▶ _AIM OF THE TASK_: Put everything from the line containing "Pre-fill with the AI example" down to the line containing "tap(257, 189)" into a numbered list, skipping blank lines. Leave the pictures out of your answer.

▶ _PROVIDED RECORDS_:
********

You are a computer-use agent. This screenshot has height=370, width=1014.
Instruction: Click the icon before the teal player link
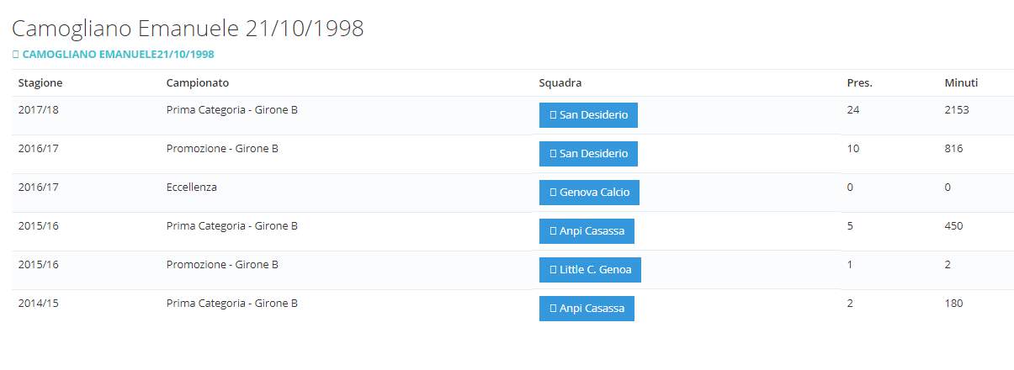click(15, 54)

********

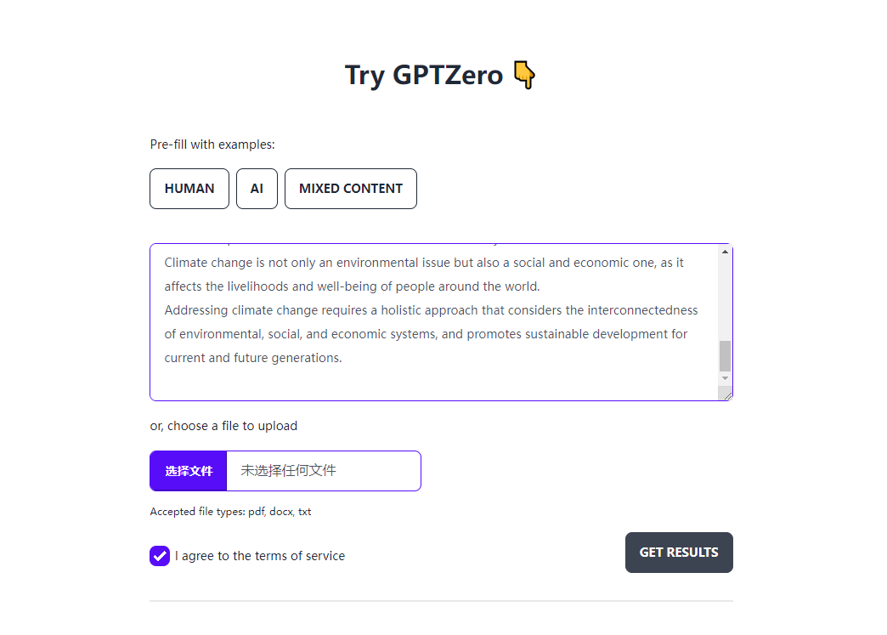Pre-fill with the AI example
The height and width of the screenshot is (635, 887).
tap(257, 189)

********

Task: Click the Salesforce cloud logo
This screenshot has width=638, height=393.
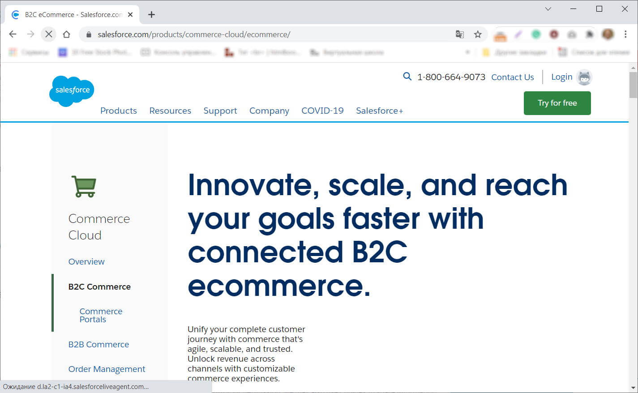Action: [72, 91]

********

▶ _RESULT FOR THIS TASK_:
1. Pre-fill with the AI example
2. The height and width of the screenshot is (635, 887).
3. tap(257, 189)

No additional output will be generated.